Crossposting from the Reconhub:
Together with my co-author Stephen Stohs, I recently published an article in the American Journal of Agricultural Economics. The main gist is that with rare events like endangered species interactions, the statistical information in yearly data sets is limited, and that data from several years provide better information for decision making. We provide a method that is based on the Kalman filter and that allow for observations unequally spaced in time. The method also takes account of spatiotemporal effects. We discuss the particular case of leatherback turtle bycatch in a gillnet fishery in California and Oregon. The leatherback is an endangered species, and in order to reduce bycatch, extensive spatiotemporal closures was imposed on the fishery in 2000. Our analysis shows that the interaction risk likely was smaller than in the scenarios that motivated the closures. To discuss whether the closures were and are warranted, require further analysis, however. As we discuss in the concluding section, closures in California may lead to trade leakages such that the total effect on the leatherback turtle stock is unknown. And the value of the leatherback in the ecosystem, and the value of its mere existence, is unknown.

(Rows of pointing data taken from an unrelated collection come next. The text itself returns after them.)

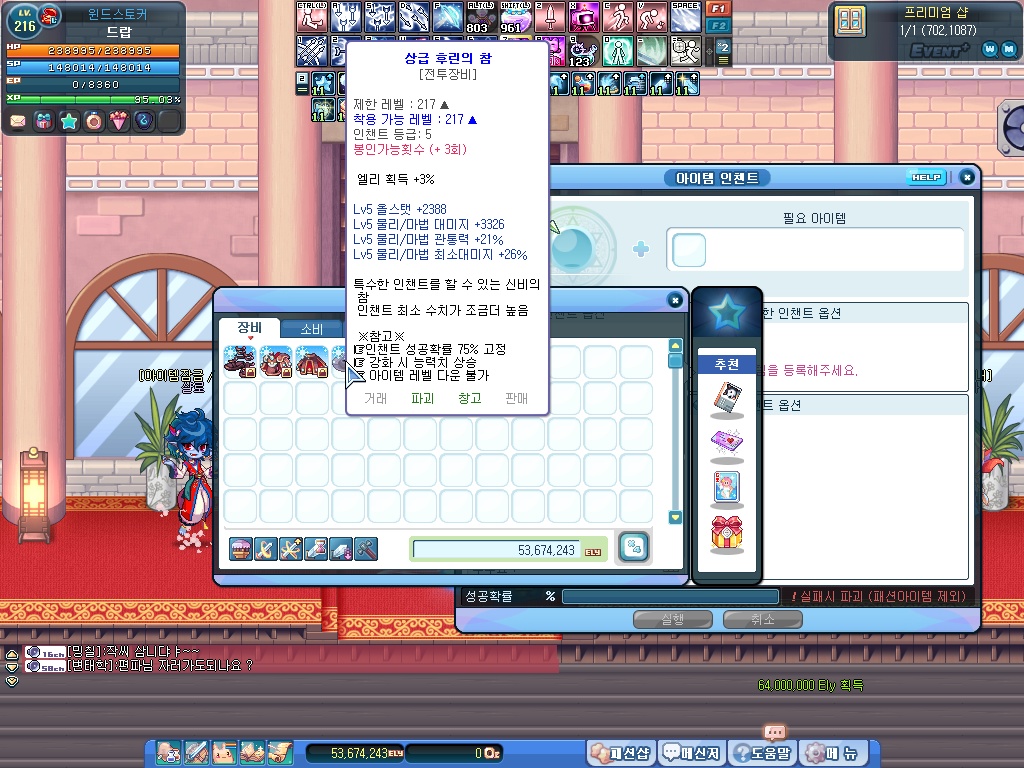Image resolution: width=1024 pixels, height=768 pixels.
Task: Click the required item slot in the enchant window
Action: [x=689, y=250]
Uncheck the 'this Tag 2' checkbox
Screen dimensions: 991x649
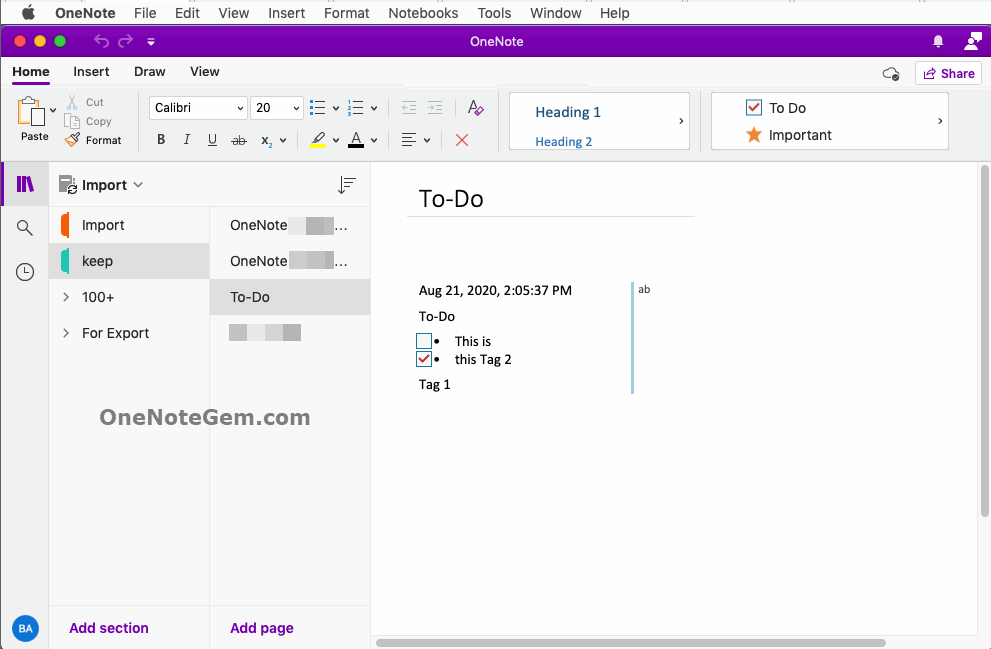coord(424,359)
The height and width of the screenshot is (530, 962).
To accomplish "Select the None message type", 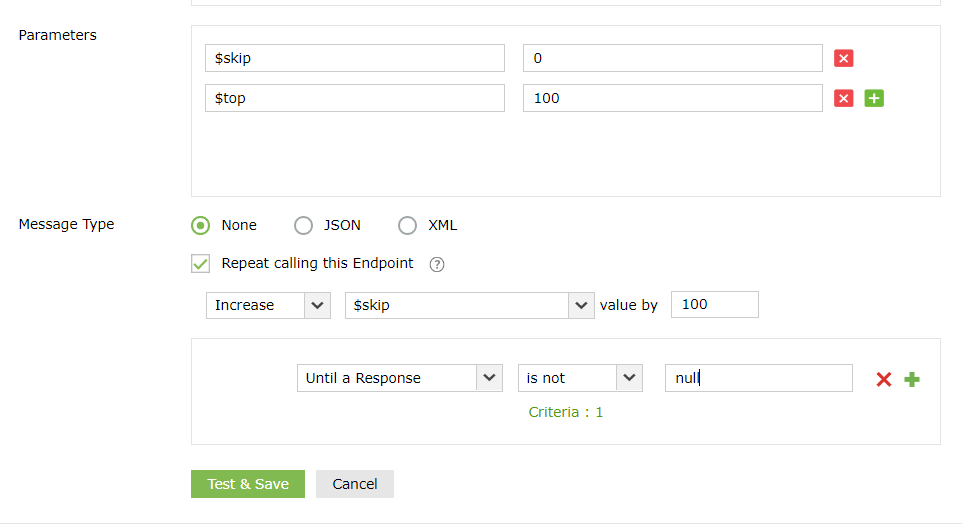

To address the tradeoff between biodiversity conservation in marine ecosystems and fishing opportunity, it is important to quantify the risk of endangered species interactions in commercial fisheries. We propose a Kalman filter suitable for rare events to estimate the endangered leatherback turtle take risk in the California drift gillnet fishery in the years 1990–2010, conditional on spatiotemporal factors that affect take rates. Results suggest interaction risk has remained stable, but with substantial variation over the spatiotemporal distribution of effort. Our methods might also apply to recreation demand analysis with rare event risk, or to applications involving irregularly spaced observations, like trade-level stock market data.